Content starts

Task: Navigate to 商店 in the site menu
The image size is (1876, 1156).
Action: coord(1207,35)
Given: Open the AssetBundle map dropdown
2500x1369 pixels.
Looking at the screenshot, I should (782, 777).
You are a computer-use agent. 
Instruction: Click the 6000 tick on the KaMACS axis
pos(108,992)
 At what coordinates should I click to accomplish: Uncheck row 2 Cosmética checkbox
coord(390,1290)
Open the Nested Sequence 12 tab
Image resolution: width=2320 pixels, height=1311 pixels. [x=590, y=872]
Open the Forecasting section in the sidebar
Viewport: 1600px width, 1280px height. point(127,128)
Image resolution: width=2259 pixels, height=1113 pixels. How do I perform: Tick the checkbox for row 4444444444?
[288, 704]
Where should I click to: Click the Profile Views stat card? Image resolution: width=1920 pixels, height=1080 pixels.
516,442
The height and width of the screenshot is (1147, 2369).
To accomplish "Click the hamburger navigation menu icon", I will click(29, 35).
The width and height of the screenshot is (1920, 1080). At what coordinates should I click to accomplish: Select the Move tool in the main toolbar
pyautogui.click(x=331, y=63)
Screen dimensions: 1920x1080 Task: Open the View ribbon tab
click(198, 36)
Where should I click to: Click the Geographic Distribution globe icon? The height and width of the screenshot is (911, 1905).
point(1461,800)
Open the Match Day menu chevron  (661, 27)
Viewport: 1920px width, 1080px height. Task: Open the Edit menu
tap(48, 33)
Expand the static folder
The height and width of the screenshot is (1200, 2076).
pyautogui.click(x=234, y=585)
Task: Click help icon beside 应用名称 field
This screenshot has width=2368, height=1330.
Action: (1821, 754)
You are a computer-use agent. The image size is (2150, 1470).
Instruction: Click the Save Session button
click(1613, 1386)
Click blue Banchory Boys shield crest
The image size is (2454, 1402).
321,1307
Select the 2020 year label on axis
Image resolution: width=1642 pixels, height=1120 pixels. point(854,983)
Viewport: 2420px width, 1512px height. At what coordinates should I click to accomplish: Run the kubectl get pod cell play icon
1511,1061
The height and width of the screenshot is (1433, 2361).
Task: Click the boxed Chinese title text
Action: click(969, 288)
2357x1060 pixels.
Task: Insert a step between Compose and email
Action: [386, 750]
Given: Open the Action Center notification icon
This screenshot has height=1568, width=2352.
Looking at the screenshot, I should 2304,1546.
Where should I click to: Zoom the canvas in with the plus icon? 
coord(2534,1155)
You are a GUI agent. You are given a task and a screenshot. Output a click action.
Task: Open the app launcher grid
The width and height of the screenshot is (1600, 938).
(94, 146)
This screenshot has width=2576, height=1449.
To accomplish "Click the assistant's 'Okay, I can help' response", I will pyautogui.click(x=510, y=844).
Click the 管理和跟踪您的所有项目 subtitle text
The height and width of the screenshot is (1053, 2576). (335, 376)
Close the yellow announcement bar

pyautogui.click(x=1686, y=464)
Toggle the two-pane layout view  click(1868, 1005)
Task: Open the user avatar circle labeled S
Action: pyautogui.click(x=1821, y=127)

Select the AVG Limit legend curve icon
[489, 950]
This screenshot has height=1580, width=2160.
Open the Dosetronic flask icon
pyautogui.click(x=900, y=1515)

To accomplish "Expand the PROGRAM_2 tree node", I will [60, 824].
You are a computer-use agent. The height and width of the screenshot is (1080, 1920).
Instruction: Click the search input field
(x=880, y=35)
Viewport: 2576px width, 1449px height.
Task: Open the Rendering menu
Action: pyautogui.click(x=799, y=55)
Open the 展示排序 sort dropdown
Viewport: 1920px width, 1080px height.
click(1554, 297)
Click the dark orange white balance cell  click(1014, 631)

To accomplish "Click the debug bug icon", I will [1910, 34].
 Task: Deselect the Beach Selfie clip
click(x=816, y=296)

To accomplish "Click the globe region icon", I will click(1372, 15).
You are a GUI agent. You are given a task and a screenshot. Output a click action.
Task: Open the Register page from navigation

Content ends

(To do)
The full material has to be written out again exactly as shown.

(Final answer)
Task: Navigate to 商店 in the site menu
The image size is (1876, 1156).
Action: coord(1207,35)
Given: Open the AssetBundle map dropdown
2500x1369 pixels.
Looking at the screenshot, I should (782, 777).
You are a computer-use agent. 
Instruction: Click the 6000 tick on the KaMACS axis
pos(108,992)
 At what coordinates should I click to accomplish: Uncheck row 2 Cosmética checkbox
coord(390,1290)
Open the Nested Sequence 12 tab
Image resolution: width=2320 pixels, height=1311 pixels. [x=590, y=872]
Open the Forecasting section in the sidebar
Viewport: 1600px width, 1280px height. point(127,128)
Image resolution: width=2259 pixels, height=1113 pixels. How do I perform: Tick the checkbox for row 4444444444?
[288, 704]
Where should I click to: Click the Profile Views stat card? Image resolution: width=1920 pixels, height=1080 pixels.
516,442
The height and width of the screenshot is (1147, 2369).
To accomplish "Click the hamburger navigation menu icon", I will click(29, 35).
The width and height of the screenshot is (1920, 1080). At what coordinates should I click to accomplish: Select the Move tool in the main toolbar
pyautogui.click(x=331, y=63)
Screen dimensions: 1920x1080 Task: Open the View ribbon tab
click(198, 36)
Where should I click to: Click the Geographic Distribution globe icon? The height and width of the screenshot is (911, 1905).
point(1461,800)
Open the Match Day menu chevron  (661, 27)
Viewport: 1920px width, 1080px height. Task: Open the Edit menu
tap(48, 33)
Expand the static folder
The height and width of the screenshot is (1200, 2076).
pyautogui.click(x=234, y=585)
Task: Click help icon beside 应用名称 field
This screenshot has width=2368, height=1330.
Action: (1821, 754)
You are a computer-use agent. The image size is (2150, 1470).
Instruction: Click the Save Session button
click(1613, 1386)
Click blue Banchory Boys shield crest
The image size is (2454, 1402).
321,1307
Select the 2020 year label on axis
Image resolution: width=1642 pixels, height=1120 pixels. point(854,983)
Viewport: 2420px width, 1512px height. At what coordinates should I click to accomplish: Run the kubectl get pod cell play icon
1511,1061
The height and width of the screenshot is (1433, 2361).
Task: Click the boxed Chinese title text
Action: click(969, 288)
2357x1060 pixels.
Task: Insert a step between Compose and email
Action: [386, 750]
Given: Open the Action Center notification icon
This screenshot has height=1568, width=2352.
Looking at the screenshot, I should 2304,1546.
Where should I click to: Zoom the canvas in with the plus icon? 
coord(2534,1155)
You are a GUI agent. You are given a task and a screenshot. Output a click action.
Task: Open the app launcher grid
The width and height of the screenshot is (1600, 938).
(94, 146)
This screenshot has width=2576, height=1449.
To accomplish "Click the assistant's 'Okay, I can help' response", I will pyautogui.click(x=510, y=844).
Click the 管理和跟踪您的所有项目 subtitle text
The height and width of the screenshot is (1053, 2576). (335, 376)
Close the yellow announcement bar

pyautogui.click(x=1686, y=464)
Toggle the two-pane layout view  click(1868, 1005)
Task: Open the user avatar circle labeled S
Action: pyautogui.click(x=1821, y=127)

Select the AVG Limit legend curve icon
[489, 950]
This screenshot has height=1580, width=2160.
Open the Dosetronic flask icon
pyautogui.click(x=900, y=1515)

To accomplish "Expand the PROGRAM_2 tree node", I will [60, 824].
You are a computer-use agent. The height and width of the screenshot is (1080, 1920).
Instruction: Click the search input field
(x=880, y=35)
Viewport: 2576px width, 1449px height.
Task: Open the Rendering menu
Action: pyautogui.click(x=799, y=55)
Open the 展示排序 sort dropdown
Viewport: 1920px width, 1080px height.
click(1554, 297)
Click the dark orange white balance cell  click(1014, 631)

To accomplish "Click the debug bug icon", I will [1910, 34].
 Task: Deselect the Beach Selfie clip
click(x=816, y=296)

To accomplish "Click the globe region icon", I will click(1372, 15).
You are a GUI agent. You are given a task and a screenshot. Output a click action.
Task: Open the Register page from navigation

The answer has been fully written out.